Only the lines from the one containing "Expand the 表示(V) menu" through the end of the listing belong in the answer, repeated exactly, with no pictures.

SUPPLIED ENTRIES »
******

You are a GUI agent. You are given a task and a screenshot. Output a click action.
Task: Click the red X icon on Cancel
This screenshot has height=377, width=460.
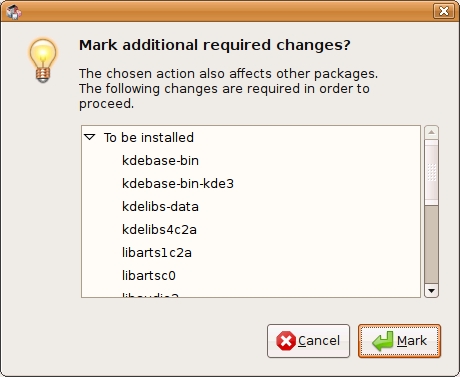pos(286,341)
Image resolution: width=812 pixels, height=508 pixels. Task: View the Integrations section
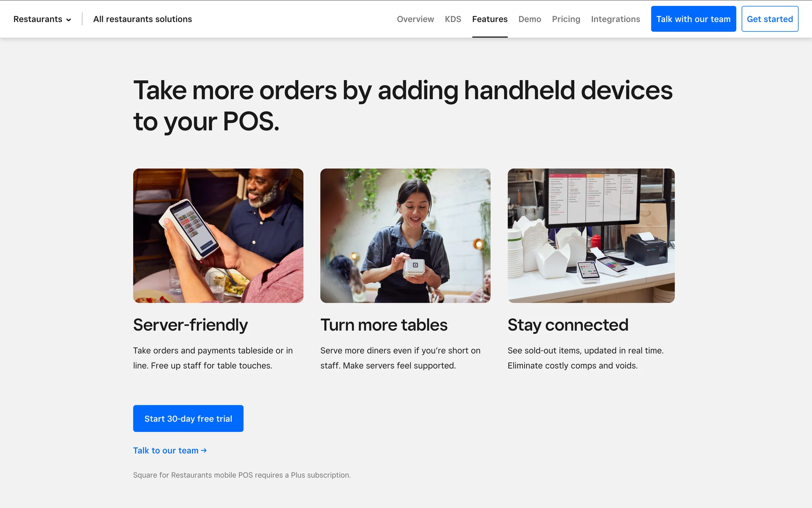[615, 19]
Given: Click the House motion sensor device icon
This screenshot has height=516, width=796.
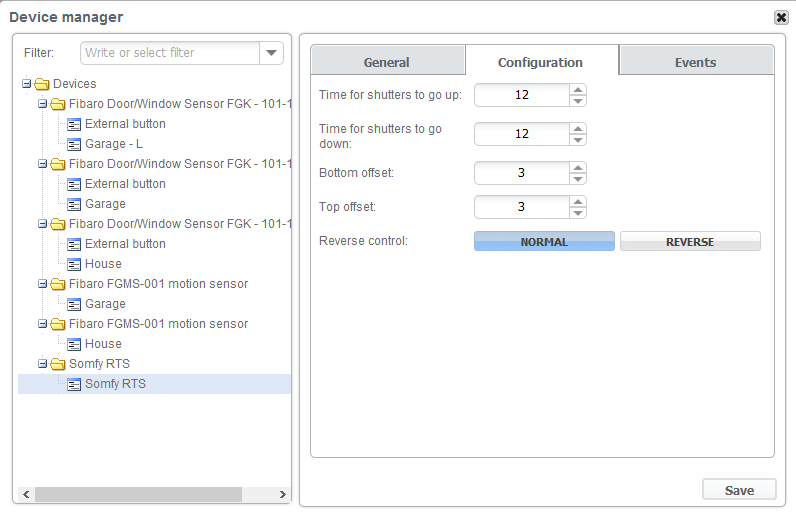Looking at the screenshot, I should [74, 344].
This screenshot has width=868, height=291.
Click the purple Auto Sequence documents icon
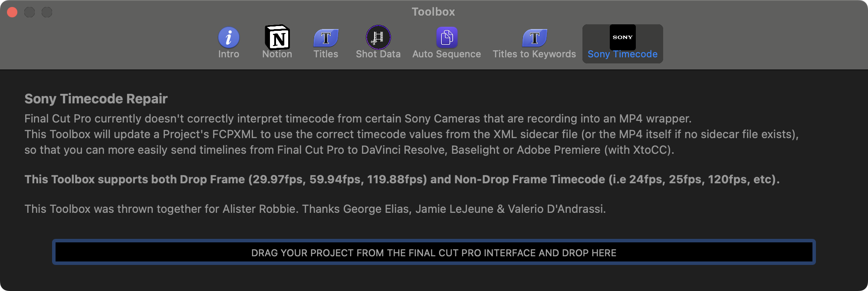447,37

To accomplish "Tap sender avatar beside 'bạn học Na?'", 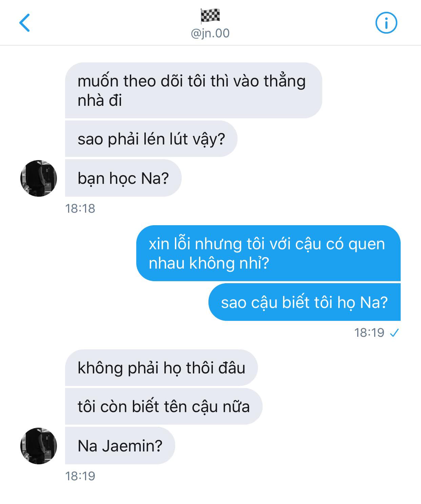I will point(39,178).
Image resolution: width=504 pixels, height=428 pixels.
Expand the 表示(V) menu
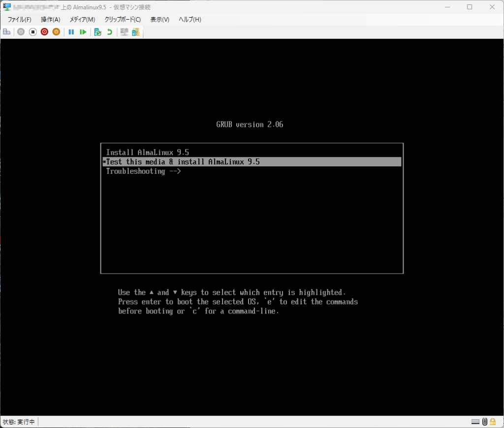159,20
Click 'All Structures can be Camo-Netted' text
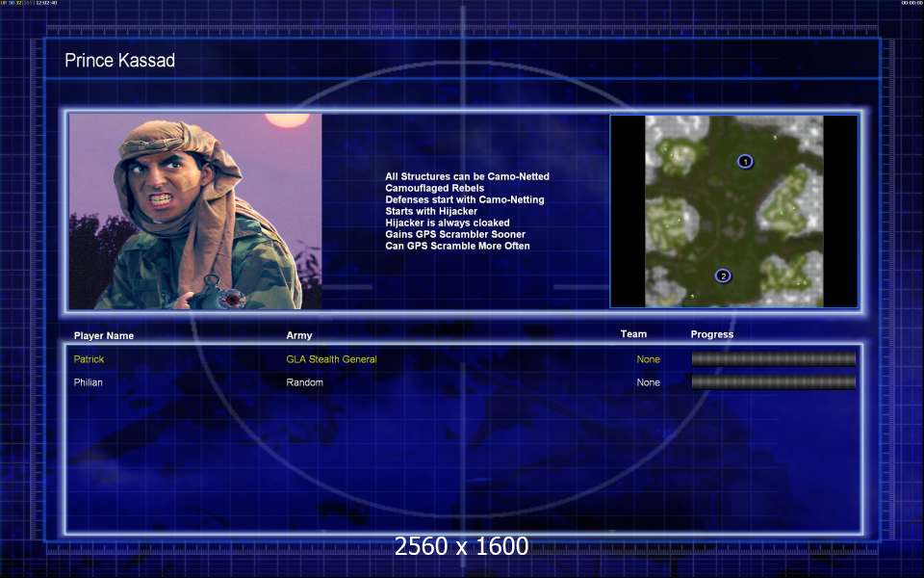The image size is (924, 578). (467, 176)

******

ANSWER »
Expand the 表示(V) menu
159,20
Click 'All Structures can be Camo-Netted' text
The image size is (924, 578). (467, 176)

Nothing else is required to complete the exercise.